Environment Is a Winner in Wolf’s Budget

Jan Jarrett |

Environmental protection and conservation are winners in Governor Wolf’s proposed state budget. His proposal to levy a 5% severance tax on natural gas extraction would generate almost $1 billion in new revenue a year, a portion of which would go to a number of important environmental programs.

The governor would use $40 million a year from the severance tax to finance a $225 million clean energy bond that would be distributed in the following way:

  • $100 million for alternative energy;
  • $50 million for solar power installation rebates;
  • $50 million for energy efficiency;
  • $25 million for natural gas distribution line development.

Another $10 million of severance tax revenue would go to the Department of Environmental Protection to beef up oversight of the gas drilling industry. DEP’s entire budget would get an $18.8 million increase.

The Department of Conservation and Natural Resources budget would increase by $8.3 million. Over the last several years, DCNR’s budget has been funded almost entirely from royalties from natural gas drilling on public land. The proposed budget would begin to reverse that dependence by increasing the amount from the General Fund by $20 million.

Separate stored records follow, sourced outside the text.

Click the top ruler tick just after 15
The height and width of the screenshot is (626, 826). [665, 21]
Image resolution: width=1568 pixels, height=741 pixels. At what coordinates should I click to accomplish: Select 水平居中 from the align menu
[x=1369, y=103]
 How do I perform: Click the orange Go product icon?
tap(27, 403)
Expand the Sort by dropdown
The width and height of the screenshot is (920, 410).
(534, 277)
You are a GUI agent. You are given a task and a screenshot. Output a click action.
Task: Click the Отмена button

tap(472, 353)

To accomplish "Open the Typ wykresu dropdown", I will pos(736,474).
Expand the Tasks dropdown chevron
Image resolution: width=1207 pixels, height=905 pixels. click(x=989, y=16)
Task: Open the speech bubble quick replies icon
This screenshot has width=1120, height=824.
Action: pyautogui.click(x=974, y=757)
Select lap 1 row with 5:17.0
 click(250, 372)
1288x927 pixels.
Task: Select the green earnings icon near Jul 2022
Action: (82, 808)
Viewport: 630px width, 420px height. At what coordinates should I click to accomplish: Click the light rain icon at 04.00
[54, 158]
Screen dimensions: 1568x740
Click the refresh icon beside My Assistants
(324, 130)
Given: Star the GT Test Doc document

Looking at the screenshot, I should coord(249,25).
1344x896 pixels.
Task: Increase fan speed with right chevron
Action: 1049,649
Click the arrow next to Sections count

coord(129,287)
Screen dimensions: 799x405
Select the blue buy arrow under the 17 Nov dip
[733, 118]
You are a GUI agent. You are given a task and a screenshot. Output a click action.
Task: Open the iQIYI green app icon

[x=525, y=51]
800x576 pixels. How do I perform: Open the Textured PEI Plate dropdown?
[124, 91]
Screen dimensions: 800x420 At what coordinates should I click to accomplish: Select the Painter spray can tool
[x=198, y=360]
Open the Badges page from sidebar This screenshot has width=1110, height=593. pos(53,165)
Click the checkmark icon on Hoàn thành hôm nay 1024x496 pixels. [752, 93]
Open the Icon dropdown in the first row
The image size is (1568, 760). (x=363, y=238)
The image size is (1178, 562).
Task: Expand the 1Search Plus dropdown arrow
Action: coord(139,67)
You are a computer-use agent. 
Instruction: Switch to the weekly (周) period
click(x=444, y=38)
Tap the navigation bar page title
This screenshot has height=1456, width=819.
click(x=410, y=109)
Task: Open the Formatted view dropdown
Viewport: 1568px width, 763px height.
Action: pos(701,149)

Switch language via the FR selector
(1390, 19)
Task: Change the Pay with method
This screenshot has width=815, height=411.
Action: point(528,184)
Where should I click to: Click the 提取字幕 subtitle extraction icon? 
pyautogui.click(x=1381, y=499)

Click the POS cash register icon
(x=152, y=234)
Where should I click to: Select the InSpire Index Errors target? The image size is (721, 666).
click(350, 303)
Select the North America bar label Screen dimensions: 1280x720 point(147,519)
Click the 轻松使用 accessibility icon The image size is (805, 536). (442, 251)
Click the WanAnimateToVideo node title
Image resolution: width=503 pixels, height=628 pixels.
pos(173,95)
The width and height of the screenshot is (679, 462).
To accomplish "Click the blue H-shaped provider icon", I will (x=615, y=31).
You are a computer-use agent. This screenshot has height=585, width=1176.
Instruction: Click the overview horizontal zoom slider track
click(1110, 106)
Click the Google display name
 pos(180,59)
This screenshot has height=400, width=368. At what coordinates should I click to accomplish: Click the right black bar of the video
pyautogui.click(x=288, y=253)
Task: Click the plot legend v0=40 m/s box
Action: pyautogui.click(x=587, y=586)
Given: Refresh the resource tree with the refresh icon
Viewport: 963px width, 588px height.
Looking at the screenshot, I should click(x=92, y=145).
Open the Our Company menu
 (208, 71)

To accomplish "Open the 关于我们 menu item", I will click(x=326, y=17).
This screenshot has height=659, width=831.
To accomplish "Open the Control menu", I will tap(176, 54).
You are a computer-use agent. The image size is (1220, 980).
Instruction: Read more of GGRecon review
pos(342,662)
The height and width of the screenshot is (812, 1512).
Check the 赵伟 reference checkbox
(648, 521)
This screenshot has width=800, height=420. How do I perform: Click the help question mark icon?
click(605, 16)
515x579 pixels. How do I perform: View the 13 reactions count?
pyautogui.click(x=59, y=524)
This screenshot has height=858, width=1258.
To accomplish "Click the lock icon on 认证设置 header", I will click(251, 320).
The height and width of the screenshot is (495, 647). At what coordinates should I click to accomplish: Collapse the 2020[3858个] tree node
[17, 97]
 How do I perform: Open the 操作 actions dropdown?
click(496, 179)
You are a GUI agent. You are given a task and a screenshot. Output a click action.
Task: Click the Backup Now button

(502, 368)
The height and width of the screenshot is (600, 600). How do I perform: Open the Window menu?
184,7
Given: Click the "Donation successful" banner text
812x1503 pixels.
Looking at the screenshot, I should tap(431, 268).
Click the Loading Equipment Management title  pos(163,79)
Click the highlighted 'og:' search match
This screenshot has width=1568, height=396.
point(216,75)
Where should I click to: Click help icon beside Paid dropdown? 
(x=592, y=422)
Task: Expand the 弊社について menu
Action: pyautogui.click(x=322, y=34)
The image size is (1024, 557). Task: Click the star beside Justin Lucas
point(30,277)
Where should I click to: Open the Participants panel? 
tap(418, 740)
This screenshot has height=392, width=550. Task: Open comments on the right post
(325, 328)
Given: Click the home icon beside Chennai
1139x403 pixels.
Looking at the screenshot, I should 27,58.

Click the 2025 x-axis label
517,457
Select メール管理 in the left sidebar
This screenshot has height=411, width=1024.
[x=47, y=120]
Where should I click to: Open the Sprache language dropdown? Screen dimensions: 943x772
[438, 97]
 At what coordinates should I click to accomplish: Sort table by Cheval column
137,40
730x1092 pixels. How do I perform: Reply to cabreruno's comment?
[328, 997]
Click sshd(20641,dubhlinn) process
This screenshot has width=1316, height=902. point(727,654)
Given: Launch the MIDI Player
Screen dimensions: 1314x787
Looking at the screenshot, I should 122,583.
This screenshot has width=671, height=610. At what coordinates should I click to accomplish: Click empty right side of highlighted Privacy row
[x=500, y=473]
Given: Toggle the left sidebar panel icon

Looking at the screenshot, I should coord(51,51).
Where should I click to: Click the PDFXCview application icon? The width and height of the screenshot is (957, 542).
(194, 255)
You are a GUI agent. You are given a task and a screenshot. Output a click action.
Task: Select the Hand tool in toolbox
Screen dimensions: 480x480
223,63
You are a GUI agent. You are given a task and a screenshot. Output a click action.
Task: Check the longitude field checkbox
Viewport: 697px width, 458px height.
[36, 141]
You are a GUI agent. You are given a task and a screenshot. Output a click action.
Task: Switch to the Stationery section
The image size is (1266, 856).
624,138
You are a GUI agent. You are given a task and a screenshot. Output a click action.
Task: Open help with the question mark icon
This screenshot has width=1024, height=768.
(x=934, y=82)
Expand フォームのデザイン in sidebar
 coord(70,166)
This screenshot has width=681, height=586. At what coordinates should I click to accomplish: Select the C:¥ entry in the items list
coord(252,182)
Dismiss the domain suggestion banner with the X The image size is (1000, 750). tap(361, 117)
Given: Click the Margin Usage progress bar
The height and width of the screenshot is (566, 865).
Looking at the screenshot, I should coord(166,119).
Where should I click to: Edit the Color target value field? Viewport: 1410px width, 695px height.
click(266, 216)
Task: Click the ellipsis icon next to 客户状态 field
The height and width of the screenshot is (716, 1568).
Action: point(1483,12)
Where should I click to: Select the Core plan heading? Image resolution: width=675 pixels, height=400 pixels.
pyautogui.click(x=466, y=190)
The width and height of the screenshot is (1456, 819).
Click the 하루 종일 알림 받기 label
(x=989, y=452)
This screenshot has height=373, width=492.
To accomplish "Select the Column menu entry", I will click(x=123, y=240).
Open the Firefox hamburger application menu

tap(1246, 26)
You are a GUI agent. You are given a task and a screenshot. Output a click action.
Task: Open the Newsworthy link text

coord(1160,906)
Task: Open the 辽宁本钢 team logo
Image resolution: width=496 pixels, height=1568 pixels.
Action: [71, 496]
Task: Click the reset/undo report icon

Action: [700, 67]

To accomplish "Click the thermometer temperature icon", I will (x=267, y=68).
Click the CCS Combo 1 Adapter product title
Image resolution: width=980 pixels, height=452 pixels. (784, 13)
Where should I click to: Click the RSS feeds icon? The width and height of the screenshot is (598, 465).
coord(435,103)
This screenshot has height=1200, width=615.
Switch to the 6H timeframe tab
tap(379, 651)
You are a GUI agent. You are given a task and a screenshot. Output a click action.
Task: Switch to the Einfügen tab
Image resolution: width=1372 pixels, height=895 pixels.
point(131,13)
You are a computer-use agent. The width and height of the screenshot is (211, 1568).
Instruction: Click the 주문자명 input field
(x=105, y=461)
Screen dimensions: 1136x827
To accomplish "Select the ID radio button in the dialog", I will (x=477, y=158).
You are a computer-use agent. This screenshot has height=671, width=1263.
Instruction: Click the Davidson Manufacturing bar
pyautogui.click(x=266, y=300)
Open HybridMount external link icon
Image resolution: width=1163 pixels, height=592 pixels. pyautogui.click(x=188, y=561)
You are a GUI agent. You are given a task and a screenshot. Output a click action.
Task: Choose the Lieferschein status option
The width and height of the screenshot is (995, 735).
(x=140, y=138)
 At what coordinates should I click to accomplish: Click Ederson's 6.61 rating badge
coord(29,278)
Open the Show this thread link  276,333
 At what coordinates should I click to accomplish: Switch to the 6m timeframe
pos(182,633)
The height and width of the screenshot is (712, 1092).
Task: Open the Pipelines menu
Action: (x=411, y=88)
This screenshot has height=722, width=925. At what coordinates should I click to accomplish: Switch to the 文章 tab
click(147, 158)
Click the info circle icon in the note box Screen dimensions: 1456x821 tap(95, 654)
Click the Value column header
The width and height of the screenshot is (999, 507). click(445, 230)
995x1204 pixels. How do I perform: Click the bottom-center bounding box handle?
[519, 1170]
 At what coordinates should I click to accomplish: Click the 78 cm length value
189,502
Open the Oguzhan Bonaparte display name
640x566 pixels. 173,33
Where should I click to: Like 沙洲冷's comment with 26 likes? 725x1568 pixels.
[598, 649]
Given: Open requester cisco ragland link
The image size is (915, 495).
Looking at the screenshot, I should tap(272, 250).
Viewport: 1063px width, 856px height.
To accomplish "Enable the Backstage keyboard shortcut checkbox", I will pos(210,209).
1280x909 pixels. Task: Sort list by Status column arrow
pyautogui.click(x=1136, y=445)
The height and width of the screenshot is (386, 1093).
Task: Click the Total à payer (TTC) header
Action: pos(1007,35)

A total of $41.7 million would be available through the Growing Greener Program which provides funding for watershed protection and restoration, parks and forest rehabilitation and community conservation—an increase of $1.16 million. The Keystone Parks, Recreation and Conservation Fund would get $51 million, an increase of $2.6 million, for local recreation projects, open space conservation, and parks and forest rehabilitation.